* _Exercise 1_
Decide whether each statement below agrees with the passage on the CVS Health acquisition of Aetna. For each, answer yes or no and quote the deciding words of the passage. (a) The Part D business that WellCare is acquiring has 2.2 million members. (b) The AMA wanted the DOJ to block the merger. (c) After the transaction closes, Aetna will be led by new executives brought in from CVS Health.
* _Exercise 2_
Write the next part of the passage on the CVS Health acquisition of Aetna, starting after its final sentence.

* _Provided text_
Following the close of the transaction, Aetna will operate as a standalone business within the CVS Health enterprise and will be led by members of its current management team.

The American Medical Association (AMA), an industry group that has been opposed to the merger, issued a statement saying the agreement that Aetna divest its Part D business doesn't go far enough to protect patients.

"While the AMA welcomes the U.S. Department of Justice (DOJ) requiring Aetna to divest its Medicare Part D drug plan business, we are disappointed that the DOJ did not go further by blocking the CVS-Aetna merger," Barbara L. McAneny, M.D., president, American Medical Association, said in a statement. "The AMA worked tirelessly to oppose this merger and presented a wealth of expert empirical evidence to convince regulators that the merger would harm patients. We now urge the DOJ and state antitrust enforcers to monitor the post-merger effects of the Aetna acquisition by CVS Health on highly concentrated markets in pharmaceutical benefit management services, health insurance, retail pharmacy, and specialty pharmacy."

Agreement with DOJ Resolves “Competition Concerns”

Late last month, Aetna agreed to sell its Part D business to WellCare. According to a Securities and Exchange Commission (SEC) filing from WellCare Health Plans last month, WellCare entered into an asset purchase agreement with Aetna to acquire the company’s entire standalone Medicare Part D prescription drug plan business, which has 2.2 million members. According to the agreement, Aetna will provide administrative services to and retain the financial risk of the Part D business through 2019. In that filing, it states that Aetna is divesting its Part D business as part of CVS Health’s proposed acquisition of Aetna.

“Today’s settlement resolves competition concerns posed by this transaction and preserves competition in the sale of Medicare Part D prescription drug plans for individuals,” Assistant Attorney General Makan Delrahim of the Justice Department’s Antitrust Division, said in a statement. “The divestitures required here allow for the creation of an integrated pharmacy and health benefits company that has the potential to generate benefits by improving the quality and lowering the costs of the healthcare services that American consumers can obtain.”

* _Recorded information_

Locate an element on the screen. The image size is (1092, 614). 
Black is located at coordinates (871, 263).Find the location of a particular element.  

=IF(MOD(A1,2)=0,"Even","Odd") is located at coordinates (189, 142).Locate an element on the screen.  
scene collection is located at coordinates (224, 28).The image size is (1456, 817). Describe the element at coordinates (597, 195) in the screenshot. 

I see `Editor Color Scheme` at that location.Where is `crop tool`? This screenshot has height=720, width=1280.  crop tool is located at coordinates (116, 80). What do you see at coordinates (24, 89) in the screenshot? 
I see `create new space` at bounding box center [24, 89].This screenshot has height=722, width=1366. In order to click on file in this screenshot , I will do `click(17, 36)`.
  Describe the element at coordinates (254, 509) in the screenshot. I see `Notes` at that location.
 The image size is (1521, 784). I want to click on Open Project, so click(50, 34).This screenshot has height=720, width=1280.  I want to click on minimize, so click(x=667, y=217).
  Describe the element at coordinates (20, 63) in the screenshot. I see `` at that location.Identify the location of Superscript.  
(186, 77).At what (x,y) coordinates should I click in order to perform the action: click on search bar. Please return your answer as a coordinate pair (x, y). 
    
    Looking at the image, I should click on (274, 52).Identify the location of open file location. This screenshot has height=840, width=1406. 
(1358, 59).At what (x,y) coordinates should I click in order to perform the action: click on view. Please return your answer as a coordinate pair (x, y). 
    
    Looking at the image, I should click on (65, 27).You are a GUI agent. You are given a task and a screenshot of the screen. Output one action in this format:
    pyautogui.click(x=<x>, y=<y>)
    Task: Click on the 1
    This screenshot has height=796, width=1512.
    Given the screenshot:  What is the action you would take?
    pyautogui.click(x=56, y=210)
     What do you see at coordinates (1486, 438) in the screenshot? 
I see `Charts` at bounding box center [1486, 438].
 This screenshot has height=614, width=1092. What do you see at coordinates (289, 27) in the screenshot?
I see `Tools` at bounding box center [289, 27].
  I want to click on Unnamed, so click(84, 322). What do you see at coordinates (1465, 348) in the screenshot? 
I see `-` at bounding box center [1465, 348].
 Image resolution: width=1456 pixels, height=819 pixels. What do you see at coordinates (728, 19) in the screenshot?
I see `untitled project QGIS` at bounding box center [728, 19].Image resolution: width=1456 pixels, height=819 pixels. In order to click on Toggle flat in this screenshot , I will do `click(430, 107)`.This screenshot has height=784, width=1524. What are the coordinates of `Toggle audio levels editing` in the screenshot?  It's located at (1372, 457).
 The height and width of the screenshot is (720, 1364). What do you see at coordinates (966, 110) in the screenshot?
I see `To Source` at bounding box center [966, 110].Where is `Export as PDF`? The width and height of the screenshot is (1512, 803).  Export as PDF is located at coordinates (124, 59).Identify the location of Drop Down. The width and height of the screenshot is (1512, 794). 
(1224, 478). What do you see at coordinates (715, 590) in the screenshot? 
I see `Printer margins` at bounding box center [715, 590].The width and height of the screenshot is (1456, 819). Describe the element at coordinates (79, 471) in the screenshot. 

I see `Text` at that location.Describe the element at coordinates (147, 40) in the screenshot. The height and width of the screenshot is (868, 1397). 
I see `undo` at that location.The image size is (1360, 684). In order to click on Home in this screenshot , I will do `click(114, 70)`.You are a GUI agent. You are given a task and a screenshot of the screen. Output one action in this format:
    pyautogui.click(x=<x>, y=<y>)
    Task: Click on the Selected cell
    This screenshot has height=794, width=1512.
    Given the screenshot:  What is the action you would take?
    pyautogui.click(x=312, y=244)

* _Written answer 1_
(a) Yes: "which has 2.2 million members."
(b) Yes: "we are disappointed that the DOJ did not go further by blocking the CVS-Aetna merger."
(c) No: "will be led by members of its current management team."

* _Written answer 2_
In its statement, the DOJ referred to WellCare as “an experienced health insurer focused on government-sponsored health plans, including Medicare Part D individual prescription drug plans.”

The Department’s Antitrust Division, along with the offices of five state attorneys general, today filed a civil antitrust lawsuit in the U.S. District Court for the District of Columbia to enjoin the proposed transaction, along with a proposed settlement that, if approved by the court, would fully resolve the Department’s competitive concerns. The participating state attorneys general offices represent California, Florida, Hawaii, Mississippi, and Washington.

In a complaint filed to the U.S. District Court, DOJ attorneys argued that without the divestiture, the combination of CVS, which markets its Medicare Part D individual prescription drug plans under the “SilverScript” brand, and Aetna would cause “anticompetitive effects, including increased prices, inferior customer service, and decreased innovation in sixteen Medicare Part D regions covering twenty-two states.” DOJ attorneys also argued that the loss of competition between CVS and Aetna would result in “lower-quality services and increased costs for consumers, the federal government, and ultimately, taxpayers.”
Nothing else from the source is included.